DATASET EXCERPTS:
*** Begin section ***

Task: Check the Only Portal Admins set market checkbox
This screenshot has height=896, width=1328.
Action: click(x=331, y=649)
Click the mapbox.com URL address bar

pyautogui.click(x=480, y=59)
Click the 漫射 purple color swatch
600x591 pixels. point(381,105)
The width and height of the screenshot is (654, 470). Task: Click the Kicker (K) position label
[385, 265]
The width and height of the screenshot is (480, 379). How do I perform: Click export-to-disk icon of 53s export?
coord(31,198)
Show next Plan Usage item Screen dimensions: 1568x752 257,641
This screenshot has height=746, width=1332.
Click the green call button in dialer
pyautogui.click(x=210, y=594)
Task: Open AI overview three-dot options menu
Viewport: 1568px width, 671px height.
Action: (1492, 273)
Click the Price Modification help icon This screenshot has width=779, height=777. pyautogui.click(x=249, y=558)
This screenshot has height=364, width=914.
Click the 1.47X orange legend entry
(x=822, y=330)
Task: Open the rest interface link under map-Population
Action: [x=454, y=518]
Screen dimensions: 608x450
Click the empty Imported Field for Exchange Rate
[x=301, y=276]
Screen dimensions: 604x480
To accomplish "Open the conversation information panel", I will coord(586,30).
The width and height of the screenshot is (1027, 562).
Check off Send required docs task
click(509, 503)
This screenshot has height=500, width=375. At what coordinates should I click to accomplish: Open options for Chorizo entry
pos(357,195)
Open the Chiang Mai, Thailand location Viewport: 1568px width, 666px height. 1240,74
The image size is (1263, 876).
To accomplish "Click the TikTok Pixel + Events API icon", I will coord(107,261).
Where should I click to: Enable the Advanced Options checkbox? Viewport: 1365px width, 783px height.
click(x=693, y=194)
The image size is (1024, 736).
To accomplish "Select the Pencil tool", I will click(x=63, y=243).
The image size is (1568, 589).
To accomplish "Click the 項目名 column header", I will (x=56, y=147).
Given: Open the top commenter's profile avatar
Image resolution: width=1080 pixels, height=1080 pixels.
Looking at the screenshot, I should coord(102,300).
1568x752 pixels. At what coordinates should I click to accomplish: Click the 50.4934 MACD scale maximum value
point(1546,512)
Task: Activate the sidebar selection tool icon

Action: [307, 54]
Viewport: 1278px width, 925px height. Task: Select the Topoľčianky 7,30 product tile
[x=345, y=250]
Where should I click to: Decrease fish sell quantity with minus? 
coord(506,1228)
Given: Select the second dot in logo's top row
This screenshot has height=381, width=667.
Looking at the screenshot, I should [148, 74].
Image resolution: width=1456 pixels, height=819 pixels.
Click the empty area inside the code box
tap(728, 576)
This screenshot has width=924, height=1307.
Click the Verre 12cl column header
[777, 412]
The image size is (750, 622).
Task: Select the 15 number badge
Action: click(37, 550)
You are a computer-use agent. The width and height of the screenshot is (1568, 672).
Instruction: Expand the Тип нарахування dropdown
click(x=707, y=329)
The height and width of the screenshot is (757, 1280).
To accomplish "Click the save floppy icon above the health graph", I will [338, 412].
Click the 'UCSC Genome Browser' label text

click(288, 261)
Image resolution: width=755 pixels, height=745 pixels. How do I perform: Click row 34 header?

*** End section ***

YOUR OBJECTIVE:
Only one span is wanted. It runs from the first line of the listing through the line with "This screenshot has height=746, width=1332.", and each line must match exactly.

RESPONSE FOR THIS EXERCISE:
Task: Check the Only Portal Admins set market checkbox
This screenshot has height=896, width=1328.
Action: click(x=331, y=649)
Click the mapbox.com URL address bar

pyautogui.click(x=480, y=59)
Click the 漫射 purple color swatch
600x591 pixels. point(381,105)
The width and height of the screenshot is (654, 470). Task: Click the Kicker (K) position label
[385, 265]
The width and height of the screenshot is (480, 379). How do I perform: Click export-to-disk icon of 53s export?
coord(31,198)
Show next Plan Usage item Screen dimensions: 1568x752 257,641
This screenshot has height=746, width=1332.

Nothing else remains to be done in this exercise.